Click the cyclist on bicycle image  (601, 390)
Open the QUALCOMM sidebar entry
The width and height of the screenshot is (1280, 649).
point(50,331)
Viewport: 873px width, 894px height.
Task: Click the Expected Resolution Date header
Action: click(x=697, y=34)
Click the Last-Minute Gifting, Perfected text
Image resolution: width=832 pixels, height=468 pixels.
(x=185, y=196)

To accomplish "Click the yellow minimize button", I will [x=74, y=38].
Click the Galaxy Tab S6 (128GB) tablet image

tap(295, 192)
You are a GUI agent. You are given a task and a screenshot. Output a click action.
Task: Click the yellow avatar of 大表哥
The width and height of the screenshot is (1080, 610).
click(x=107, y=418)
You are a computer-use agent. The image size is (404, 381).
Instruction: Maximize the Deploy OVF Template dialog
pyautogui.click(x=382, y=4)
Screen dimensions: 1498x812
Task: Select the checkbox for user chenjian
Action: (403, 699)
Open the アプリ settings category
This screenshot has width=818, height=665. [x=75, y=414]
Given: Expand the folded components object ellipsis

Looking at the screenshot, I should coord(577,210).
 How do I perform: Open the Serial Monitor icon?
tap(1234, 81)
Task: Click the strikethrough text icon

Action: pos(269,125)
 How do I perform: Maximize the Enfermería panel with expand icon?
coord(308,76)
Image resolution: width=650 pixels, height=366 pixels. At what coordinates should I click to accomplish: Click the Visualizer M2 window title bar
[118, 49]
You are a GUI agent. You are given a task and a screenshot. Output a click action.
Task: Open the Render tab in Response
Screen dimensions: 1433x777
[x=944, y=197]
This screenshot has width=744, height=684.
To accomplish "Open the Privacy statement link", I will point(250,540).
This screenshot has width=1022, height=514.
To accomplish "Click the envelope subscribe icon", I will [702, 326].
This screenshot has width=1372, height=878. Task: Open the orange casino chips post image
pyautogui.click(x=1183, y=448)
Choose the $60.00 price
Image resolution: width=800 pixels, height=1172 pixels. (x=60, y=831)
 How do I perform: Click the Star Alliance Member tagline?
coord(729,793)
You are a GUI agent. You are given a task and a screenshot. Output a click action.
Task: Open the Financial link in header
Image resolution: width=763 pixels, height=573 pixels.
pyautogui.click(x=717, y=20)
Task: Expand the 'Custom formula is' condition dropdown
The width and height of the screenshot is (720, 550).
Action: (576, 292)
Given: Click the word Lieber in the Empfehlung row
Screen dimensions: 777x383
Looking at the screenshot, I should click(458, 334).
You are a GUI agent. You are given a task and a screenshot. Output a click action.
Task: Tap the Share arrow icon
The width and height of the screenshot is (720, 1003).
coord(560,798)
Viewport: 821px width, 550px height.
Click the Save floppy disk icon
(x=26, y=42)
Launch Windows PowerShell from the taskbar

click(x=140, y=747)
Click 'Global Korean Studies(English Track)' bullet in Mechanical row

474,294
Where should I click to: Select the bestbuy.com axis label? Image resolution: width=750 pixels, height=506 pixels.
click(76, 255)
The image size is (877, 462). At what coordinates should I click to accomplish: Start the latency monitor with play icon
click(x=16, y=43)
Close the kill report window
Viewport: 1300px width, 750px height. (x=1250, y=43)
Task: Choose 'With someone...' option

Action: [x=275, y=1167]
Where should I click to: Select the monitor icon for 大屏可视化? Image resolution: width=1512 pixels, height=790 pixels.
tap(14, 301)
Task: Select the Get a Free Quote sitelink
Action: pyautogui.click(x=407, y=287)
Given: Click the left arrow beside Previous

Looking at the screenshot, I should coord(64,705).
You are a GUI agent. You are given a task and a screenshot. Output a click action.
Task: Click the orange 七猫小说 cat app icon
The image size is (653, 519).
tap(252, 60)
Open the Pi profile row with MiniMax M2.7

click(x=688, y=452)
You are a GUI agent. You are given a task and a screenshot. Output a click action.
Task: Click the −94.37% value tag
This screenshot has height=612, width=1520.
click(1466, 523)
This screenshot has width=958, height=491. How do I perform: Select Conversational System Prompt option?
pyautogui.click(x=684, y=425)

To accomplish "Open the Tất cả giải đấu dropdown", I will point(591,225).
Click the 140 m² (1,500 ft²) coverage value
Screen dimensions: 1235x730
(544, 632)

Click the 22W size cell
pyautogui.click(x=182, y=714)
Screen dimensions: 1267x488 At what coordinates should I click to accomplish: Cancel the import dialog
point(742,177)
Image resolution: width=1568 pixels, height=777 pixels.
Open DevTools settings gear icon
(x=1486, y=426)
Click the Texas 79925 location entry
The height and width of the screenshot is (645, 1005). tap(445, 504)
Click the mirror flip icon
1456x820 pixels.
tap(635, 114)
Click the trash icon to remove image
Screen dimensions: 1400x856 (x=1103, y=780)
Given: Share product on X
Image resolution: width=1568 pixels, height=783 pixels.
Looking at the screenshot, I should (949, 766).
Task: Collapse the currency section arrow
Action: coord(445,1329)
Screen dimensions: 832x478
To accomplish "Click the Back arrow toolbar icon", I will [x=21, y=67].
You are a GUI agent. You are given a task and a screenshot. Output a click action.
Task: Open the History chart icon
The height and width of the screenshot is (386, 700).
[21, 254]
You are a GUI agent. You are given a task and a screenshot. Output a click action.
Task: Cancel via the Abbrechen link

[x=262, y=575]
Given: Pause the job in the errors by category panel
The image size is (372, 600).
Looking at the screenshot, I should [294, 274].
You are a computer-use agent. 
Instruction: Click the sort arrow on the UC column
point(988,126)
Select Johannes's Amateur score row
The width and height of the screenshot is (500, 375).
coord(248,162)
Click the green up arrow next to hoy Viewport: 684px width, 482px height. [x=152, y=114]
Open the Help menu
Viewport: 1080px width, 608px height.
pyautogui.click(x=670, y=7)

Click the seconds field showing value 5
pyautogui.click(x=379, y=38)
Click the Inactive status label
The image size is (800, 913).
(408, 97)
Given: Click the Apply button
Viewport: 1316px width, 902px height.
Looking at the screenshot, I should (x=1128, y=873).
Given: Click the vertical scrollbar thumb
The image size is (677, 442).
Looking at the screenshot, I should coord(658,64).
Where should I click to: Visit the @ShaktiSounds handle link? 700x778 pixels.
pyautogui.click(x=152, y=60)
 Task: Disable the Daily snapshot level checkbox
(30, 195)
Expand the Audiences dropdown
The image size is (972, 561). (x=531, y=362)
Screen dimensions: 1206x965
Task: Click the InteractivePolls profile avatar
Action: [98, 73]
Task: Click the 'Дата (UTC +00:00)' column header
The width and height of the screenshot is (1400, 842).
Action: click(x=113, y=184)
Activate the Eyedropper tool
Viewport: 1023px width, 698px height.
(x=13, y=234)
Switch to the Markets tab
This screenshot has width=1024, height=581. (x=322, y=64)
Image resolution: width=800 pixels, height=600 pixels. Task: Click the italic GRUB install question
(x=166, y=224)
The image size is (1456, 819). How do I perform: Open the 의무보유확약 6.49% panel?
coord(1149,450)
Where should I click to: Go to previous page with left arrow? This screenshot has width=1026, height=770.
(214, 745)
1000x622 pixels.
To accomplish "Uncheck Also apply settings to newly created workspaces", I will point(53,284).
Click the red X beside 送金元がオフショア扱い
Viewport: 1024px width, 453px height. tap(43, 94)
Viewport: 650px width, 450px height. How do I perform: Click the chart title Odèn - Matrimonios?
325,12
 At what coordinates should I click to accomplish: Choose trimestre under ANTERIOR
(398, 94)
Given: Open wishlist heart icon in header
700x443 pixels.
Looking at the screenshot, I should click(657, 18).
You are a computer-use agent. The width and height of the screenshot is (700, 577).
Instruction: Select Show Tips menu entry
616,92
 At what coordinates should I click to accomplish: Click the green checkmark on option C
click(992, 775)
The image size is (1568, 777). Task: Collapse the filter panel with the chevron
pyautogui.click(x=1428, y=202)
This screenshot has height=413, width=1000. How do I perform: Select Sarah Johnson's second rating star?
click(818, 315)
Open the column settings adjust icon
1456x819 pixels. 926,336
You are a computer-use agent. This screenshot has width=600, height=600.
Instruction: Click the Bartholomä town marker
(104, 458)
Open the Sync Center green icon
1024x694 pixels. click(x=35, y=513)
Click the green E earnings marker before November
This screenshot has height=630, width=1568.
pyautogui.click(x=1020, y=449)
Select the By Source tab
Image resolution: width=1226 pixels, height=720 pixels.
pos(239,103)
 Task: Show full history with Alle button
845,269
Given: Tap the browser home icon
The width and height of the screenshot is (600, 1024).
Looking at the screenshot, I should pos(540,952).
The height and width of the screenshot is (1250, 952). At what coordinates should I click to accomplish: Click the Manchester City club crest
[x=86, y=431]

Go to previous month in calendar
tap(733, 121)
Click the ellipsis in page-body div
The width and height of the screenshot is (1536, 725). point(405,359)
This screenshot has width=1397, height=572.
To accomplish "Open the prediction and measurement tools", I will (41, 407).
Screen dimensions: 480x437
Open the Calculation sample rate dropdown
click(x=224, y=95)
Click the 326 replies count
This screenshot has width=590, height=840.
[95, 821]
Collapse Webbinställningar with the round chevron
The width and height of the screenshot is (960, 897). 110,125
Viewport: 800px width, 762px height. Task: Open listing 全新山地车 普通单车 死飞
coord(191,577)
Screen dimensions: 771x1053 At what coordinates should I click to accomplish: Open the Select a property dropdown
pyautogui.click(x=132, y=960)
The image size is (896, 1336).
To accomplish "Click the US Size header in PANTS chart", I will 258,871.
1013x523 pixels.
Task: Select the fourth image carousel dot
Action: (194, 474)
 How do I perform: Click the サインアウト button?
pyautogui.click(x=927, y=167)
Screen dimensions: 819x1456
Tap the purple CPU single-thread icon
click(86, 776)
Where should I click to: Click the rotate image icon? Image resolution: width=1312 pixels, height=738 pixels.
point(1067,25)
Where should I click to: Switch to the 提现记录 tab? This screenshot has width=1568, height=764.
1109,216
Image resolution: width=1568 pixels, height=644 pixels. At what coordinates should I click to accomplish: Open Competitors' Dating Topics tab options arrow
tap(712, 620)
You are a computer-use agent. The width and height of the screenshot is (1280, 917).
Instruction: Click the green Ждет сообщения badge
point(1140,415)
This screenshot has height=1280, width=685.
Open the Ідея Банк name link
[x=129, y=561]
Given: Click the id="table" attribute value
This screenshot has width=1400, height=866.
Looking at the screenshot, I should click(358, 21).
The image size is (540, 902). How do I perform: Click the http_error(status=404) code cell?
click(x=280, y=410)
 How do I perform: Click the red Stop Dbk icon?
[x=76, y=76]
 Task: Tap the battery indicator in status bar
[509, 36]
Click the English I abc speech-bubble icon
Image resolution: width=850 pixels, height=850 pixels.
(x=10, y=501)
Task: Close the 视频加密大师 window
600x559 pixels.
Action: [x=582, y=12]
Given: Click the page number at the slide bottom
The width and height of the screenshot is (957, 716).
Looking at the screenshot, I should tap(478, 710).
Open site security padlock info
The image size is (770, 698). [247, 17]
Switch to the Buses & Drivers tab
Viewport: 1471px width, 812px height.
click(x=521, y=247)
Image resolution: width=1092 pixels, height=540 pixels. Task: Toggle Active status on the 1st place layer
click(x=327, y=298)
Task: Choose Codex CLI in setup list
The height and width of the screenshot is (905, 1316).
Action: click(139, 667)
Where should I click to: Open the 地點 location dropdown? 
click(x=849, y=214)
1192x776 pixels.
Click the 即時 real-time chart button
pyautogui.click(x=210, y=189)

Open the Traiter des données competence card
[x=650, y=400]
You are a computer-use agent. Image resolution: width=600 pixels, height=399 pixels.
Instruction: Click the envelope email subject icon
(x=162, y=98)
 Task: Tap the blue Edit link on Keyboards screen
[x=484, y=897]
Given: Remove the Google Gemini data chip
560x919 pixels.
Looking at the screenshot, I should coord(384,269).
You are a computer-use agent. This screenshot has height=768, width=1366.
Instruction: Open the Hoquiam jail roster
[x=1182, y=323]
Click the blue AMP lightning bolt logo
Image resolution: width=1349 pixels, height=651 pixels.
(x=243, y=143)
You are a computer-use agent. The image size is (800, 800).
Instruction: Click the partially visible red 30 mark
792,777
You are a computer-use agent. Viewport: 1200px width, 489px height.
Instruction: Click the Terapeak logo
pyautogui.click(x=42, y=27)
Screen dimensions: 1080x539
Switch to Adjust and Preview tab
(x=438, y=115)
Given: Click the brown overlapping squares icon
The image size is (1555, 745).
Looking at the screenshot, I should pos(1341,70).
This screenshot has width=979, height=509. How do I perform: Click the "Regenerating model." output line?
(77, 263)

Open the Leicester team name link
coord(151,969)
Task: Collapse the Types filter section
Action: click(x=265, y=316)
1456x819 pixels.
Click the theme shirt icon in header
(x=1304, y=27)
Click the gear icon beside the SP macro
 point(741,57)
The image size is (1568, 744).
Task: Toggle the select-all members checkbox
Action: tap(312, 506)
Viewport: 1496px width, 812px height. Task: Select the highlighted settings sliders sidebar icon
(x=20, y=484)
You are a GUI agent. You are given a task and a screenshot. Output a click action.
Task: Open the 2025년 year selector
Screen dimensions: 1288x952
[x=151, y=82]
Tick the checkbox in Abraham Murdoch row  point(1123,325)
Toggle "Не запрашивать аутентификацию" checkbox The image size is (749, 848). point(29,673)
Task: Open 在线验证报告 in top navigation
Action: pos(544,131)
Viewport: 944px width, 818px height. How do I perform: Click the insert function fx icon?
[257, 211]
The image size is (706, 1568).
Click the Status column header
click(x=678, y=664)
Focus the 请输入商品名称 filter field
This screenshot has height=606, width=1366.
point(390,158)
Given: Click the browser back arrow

···

# SET TASK
Set down the items above word for word, from the first line through the line that contains "This screenshot has width=818, height=665.", including that line.

# PROBLEM SOLUTION
Click the cyclist on bicycle image  (601, 390)
Open the QUALCOMM sidebar entry
The width and height of the screenshot is (1280, 649).
point(50,331)
Viewport: 873px width, 894px height.
Task: Click the Expected Resolution Date header
Action: click(x=697, y=34)
Click the Last-Minute Gifting, Perfected text
Image resolution: width=832 pixels, height=468 pixels.
(x=185, y=196)

To accomplish "Click the yellow minimize button", I will [x=74, y=38].
Click the Galaxy Tab S6 (128GB) tablet image

tap(295, 192)
You are a GUI agent. You are given a task and a screenshot. Output a click action.
Task: Click the yellow avatar of 大表哥
The width and height of the screenshot is (1080, 610).
click(x=107, y=418)
You are a computer-use agent. The image size is (404, 381).
Instruction: Maximize the Deploy OVF Template dialog
pyautogui.click(x=382, y=4)
Screen dimensions: 1498x812
Task: Select the checkbox for user chenjian
Action: (403, 699)
Open the アプリ settings category
This screenshot has width=818, height=665. [x=75, y=414]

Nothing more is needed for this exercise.